** START OF Extracted records **

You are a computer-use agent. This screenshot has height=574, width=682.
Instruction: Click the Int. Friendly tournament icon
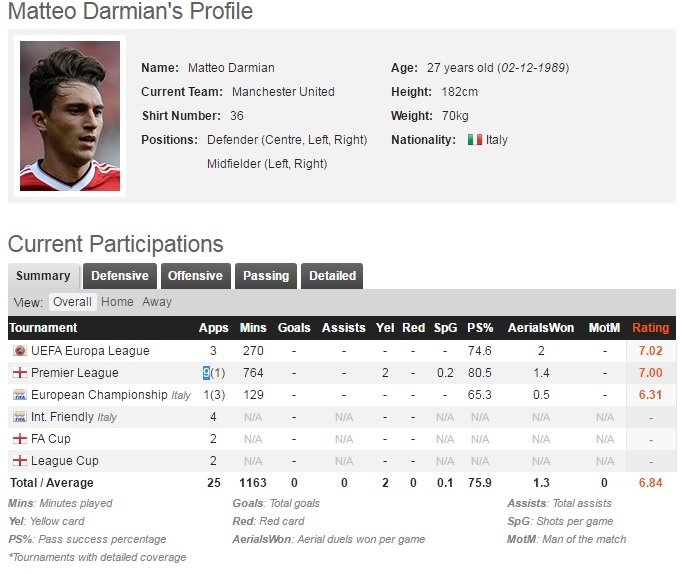click(18, 417)
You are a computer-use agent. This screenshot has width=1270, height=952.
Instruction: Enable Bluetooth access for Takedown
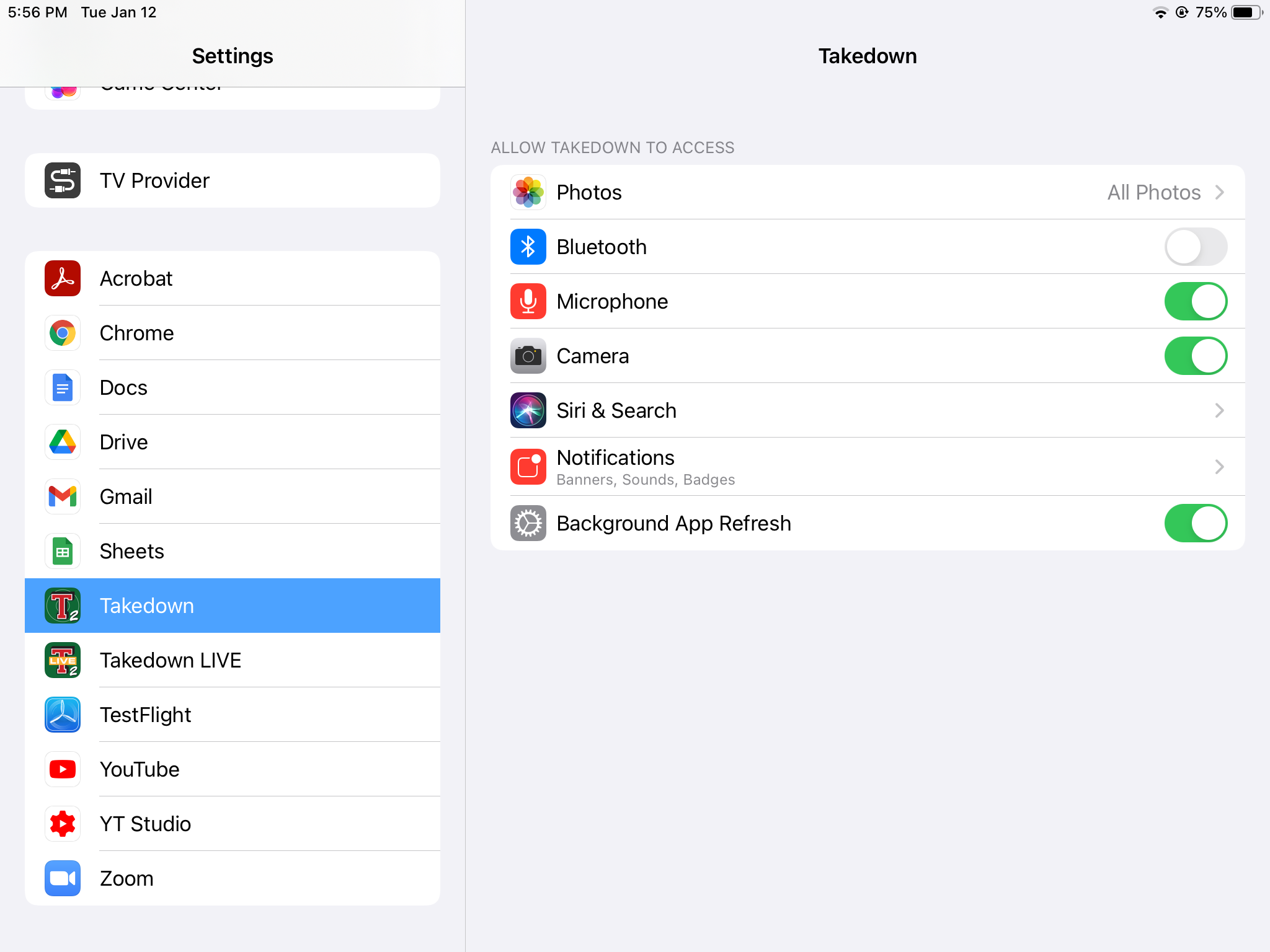tap(1195, 247)
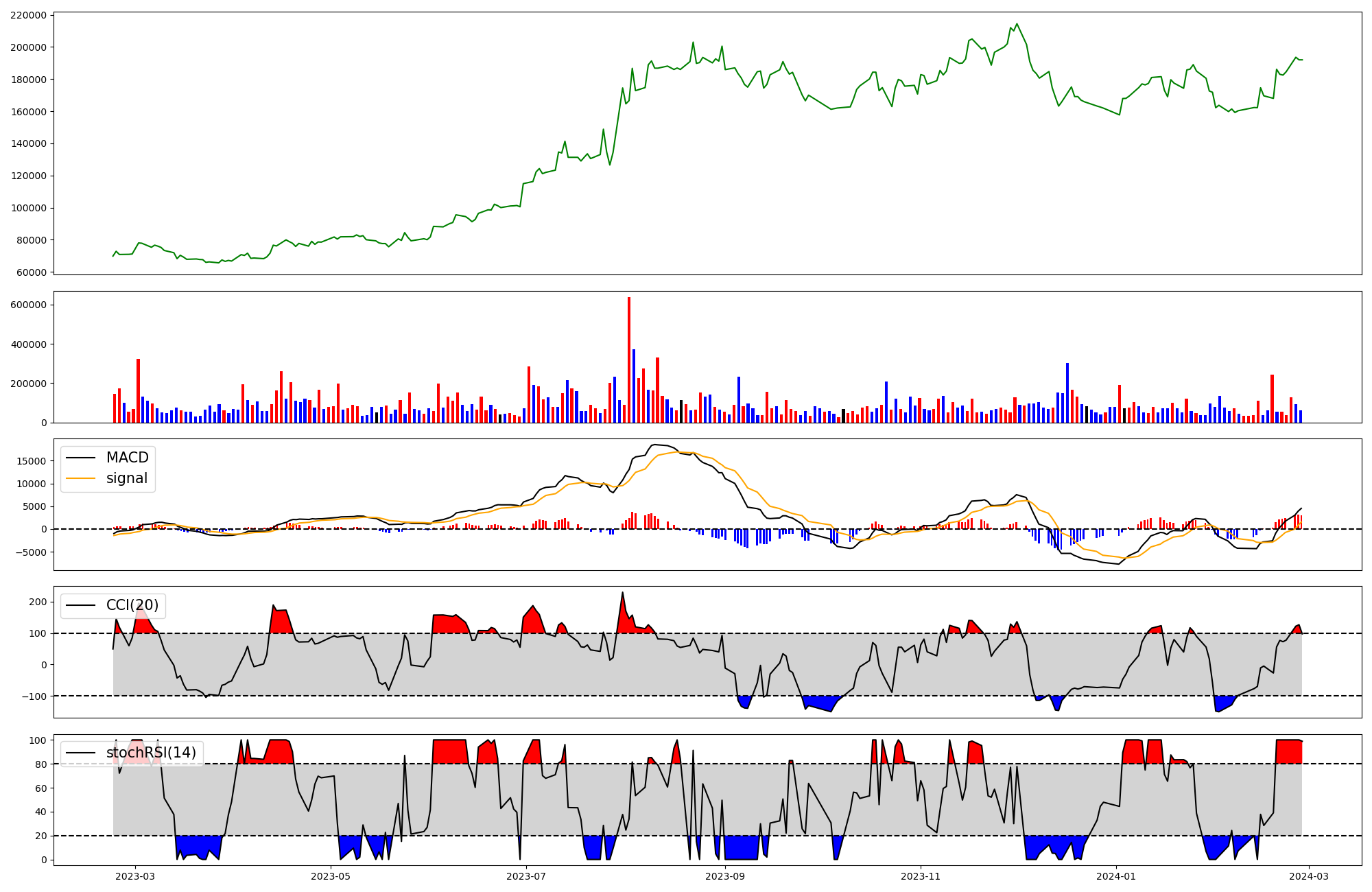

** END OF Extracted records **

Directions for this task:
Report each line of the material above that contains the word "height", copying every such line in full.

Reply:
You are a computer-use agent. This screenshot has height=574, width=682.
You are a computer-use agent. This screenshot has width=1270, height=952.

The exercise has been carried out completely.